:: Exercise material
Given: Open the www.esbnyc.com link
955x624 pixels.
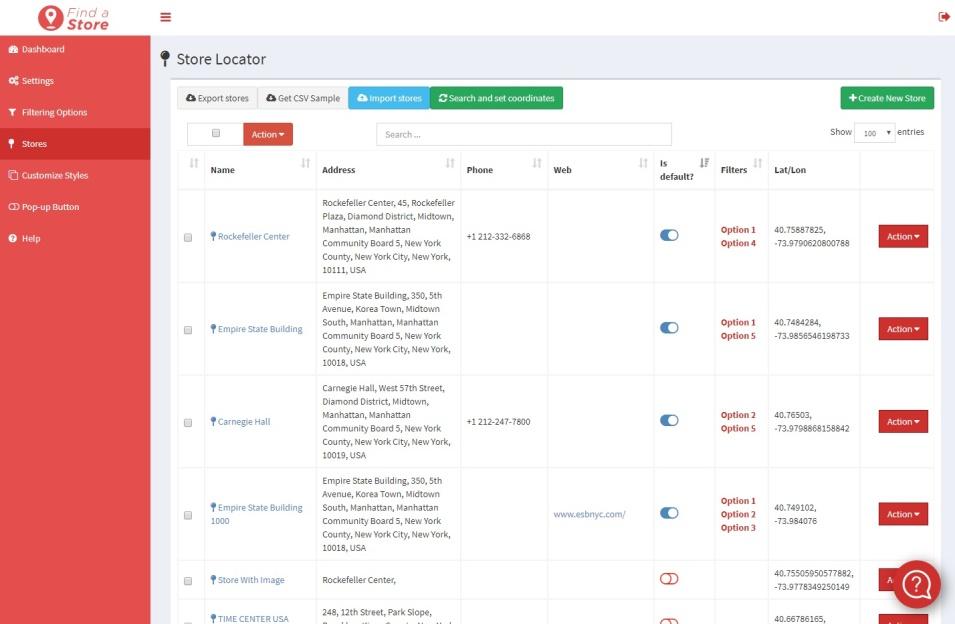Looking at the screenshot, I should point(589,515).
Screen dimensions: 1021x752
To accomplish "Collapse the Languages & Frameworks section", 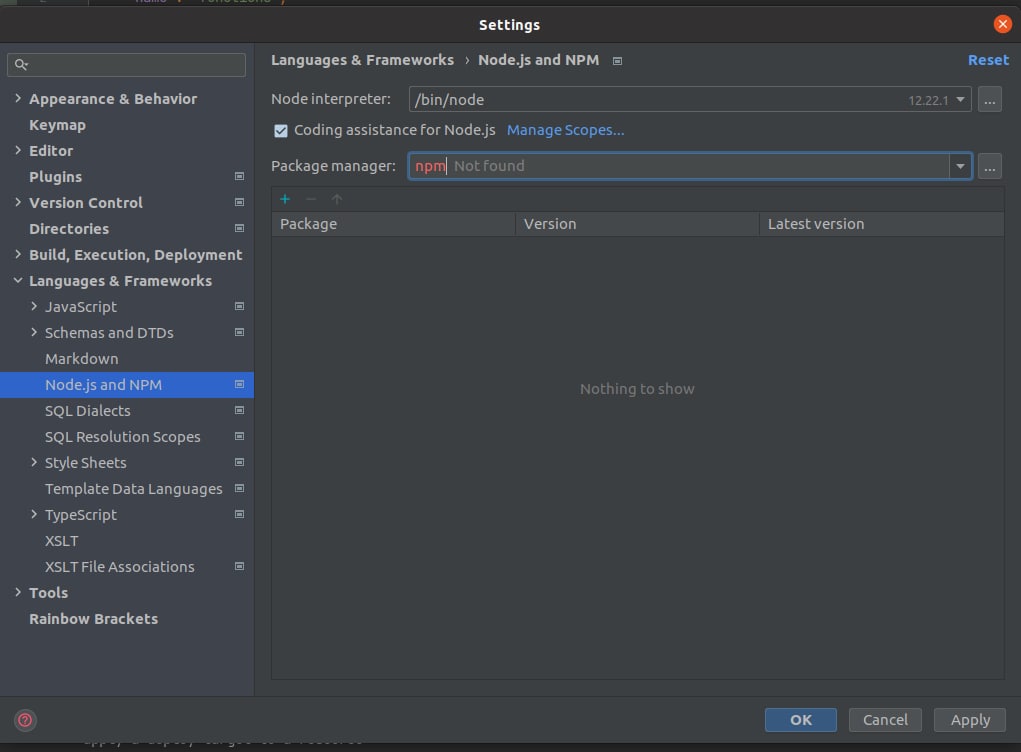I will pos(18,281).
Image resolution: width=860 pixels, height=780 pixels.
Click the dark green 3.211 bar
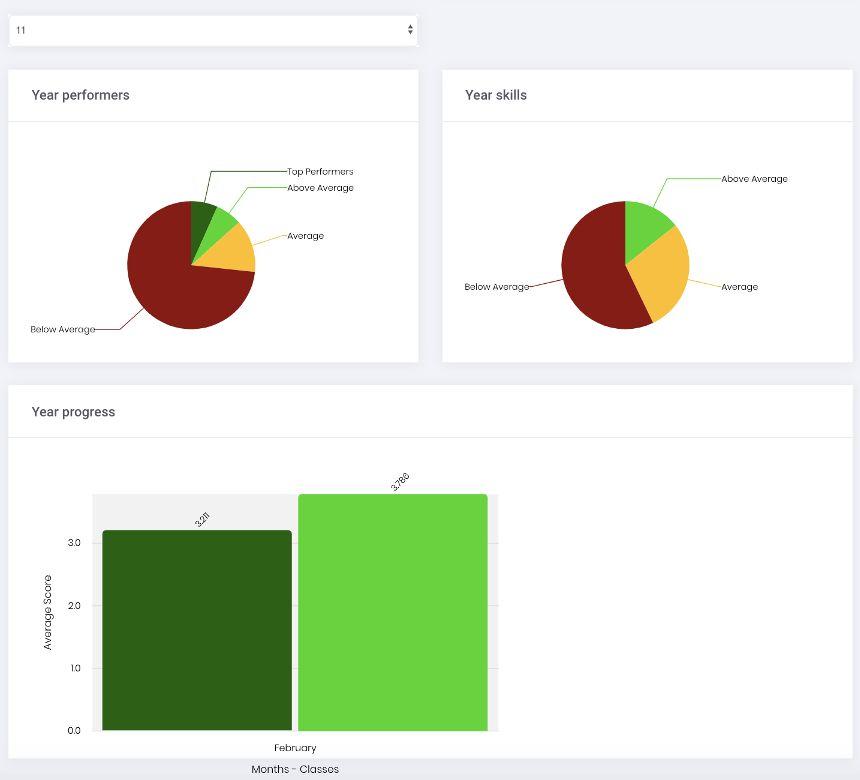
::::
- _What the task requires_
Count the lines of the records that contain the string "pixels", treating uppercase and lowercase as different, and give only the number.

- _Exercise response_
2